• 取り組む課題
1) 本文抜粋のうち、「図3 ジョゼフ・マロード・ウィリアム・ターナー 《シンプロン峠》」から「て取ることは不可能ではない。」までの部分を、一字一句変えずに出力する。
2) データ行のうち、「Галерея (16, 2356)」を含む行から「Vstup pro realitní kanceláře (985, 832)」を含む行までの範囲を、両端の行と指示文も含めてすべて出力し直す。その際、解答の座標の数値すべてに14を加え、この範囲外の行は出力しない。

• 本文抜粋
図3 ジョゼフ・マロード・ウィリアム・ターナー 《シンプロン峠》 1840年頃


 また、ギーディオンは同著で、ターナーのこの作品を次のように注している。「ここでは、クリスタル・パレスの非実体的で浮遊的な効果が、風景を脱物質化し無限へと解消させる霞んだ大気により達成されている(43)」。
 もちろん、こうしたギーディオンの鋭い分析にもかかわらず、制作時期の前後関係により、このターナーの絵画にクリスタル・パレスの内部空間知覚の直接的反映を見ることはできない。しかし、ここでギーディオンがより強調すべきだったのは、ハンス・ゼーデルマイヤーが『光の死』(一九六四年)で洞察するように、「クリスタル・パレス、外光、写真等の光の礼讃、居住空間を日中隈なく照明すること(それも今日では有害だと認められるほど)、日光浴の礼讃、太陽に匹敵する新しい光源の発明により夜を昼に変容すること等(44)」が、「自然的・物理的な光の充満を求める(45)」当時の共通心性に基づいており、絵画はそうした心性を建築よりも手早く表現できるという相関関係であった。そう捉えるならば、ターナーのこの作品とパクストンのクリスタル・パレスに、同時代的な志向的共通性を見て取ることは不可能ではない。
 また、ゼーデルマイヤーは『中心の喪失』(一九四八年)で、キリスト教的中心理念という観念的光の喪失が、科学技術による実在的光の増加で補償されるという文脈で、ガラス建築と印象派的外光表現を次のように関係付けている。「こうした鉄とガラスによる新しい外光派建築と、最も明るく眩しい自然光を礼讃する外光派絵画には、精神的な繋がりがある。外光派絵画の本来の故郷は、『ガラスの宮殿』である(46)」。ただし、ゼーデルマイヤーの問題点は、その外光派絵画の実例を一つも具体的に提示も分析もしていない点である。

• 提供データ行
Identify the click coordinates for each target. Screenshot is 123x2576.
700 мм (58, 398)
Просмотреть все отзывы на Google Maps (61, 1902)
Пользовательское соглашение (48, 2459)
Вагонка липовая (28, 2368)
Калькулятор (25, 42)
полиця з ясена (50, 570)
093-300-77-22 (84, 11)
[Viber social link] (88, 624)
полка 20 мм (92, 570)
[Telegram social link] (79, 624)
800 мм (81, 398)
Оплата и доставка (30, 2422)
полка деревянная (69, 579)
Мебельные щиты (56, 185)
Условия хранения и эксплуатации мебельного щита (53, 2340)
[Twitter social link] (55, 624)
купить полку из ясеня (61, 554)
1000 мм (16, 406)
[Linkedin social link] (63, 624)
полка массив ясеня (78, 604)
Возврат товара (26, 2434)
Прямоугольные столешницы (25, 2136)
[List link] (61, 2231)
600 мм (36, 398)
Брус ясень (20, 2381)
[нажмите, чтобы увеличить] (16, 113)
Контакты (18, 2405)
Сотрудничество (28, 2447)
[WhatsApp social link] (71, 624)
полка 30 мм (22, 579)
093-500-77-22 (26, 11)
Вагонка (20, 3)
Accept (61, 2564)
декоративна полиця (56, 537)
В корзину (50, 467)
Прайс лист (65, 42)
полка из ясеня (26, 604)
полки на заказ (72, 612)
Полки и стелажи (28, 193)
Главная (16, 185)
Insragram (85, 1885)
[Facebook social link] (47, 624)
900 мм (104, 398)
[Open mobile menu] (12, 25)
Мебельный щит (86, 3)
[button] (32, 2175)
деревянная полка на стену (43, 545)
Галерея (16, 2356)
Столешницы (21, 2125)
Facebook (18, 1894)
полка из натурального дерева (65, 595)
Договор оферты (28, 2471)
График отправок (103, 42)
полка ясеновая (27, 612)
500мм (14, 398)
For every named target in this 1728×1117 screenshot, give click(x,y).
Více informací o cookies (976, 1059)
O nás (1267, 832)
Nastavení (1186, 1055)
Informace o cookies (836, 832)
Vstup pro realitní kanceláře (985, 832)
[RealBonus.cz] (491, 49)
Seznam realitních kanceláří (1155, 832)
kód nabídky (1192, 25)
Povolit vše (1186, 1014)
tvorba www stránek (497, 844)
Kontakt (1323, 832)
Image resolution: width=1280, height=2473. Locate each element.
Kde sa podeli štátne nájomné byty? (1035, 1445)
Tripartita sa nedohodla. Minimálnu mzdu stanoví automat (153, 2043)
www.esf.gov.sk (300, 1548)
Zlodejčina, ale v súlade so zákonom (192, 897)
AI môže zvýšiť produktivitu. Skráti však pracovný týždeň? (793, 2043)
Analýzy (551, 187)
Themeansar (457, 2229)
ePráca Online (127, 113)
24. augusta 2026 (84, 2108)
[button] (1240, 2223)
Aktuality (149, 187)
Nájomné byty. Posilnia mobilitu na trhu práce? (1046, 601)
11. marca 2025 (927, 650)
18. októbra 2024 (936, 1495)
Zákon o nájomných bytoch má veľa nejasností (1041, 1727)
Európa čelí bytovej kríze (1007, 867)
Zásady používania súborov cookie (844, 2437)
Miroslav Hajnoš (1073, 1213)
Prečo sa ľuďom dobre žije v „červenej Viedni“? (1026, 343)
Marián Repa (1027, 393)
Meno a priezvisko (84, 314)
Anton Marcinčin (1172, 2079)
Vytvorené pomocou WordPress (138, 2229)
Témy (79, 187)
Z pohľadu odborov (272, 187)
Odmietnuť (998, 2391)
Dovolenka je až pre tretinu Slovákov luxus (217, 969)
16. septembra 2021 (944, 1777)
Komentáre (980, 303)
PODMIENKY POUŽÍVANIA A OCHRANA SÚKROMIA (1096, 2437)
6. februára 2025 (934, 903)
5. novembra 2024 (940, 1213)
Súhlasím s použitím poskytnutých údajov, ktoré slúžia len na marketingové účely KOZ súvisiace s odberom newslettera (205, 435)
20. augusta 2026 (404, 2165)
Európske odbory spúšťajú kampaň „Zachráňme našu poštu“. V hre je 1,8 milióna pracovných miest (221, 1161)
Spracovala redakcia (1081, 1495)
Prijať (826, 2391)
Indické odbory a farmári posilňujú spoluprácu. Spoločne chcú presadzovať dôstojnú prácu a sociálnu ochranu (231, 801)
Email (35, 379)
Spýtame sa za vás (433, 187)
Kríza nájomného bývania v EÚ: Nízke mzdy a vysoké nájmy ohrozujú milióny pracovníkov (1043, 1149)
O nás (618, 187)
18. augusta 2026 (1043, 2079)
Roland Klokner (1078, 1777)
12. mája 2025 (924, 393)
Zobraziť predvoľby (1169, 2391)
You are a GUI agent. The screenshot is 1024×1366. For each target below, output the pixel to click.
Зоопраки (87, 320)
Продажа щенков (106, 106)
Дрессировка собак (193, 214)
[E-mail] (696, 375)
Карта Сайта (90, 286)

• 課題の解答
1)
図3 ジョゼフ・マロード・ウィリアム・ターナー 《シンプロン峠》 1840年頃


 また、ギーディオンは同著で、ターナーのこの作品を次のように注している。「ここでは、クリスタル・パレスの非実体的で浮遊的な効果が、風景を脱物質化し無限へと解消させる霞んだ大気により達成されている(43)」。
 もちろん、こうしたギーディオンの鋭い分析にもかかわらず、制作時期の前後関係により、このターナーの絵画にクリスタル・パレスの内部空間知覚の直接的反映を見ることはできない。しかし、ここでギーディオンがより強調すべきだったのは、ハンス・ゼーデルマイヤーが『光の死』(一九六四年)で洞察するように、「クリスタル・パレス、外光、写真等の光の礼讃、居住空間を日中隈なく照明すること(それも今日では有害だと認められるほど)、日光浴の礼讃、太陽に匹敵する新しい光源の発明により夜を昼に変容すること等(44)」が、「自然的・物理的な光の充満を求める(45)」当時の共通心性に基づいており、絵画はそうした心性を建築よりも手早く表現できるという相関関係であった。そう捉えるならば、ターナーのこの作品とパクストンのクリスタル・パレスに、同時代的な志向的共通性を見て取ることは不可能ではない。

2)
Галерея (30, 2370)
Столешницы (35, 2139)
Facebook (32, 1908)
полка из натурального дерева (79, 609)
Договор оферты (42, 2485)
График отправок (117, 56)
полка ясеновая (41, 626)
500мм (28, 412)
For every named target in this 1728×1117 screenshot, give click(x,y).
Více informací o cookies (990, 1073)
O nás (1281, 846)
Nastavení (1200, 1069)
Informace o cookies (850, 846)
Vstup pro realitní kanceláře (999, 846)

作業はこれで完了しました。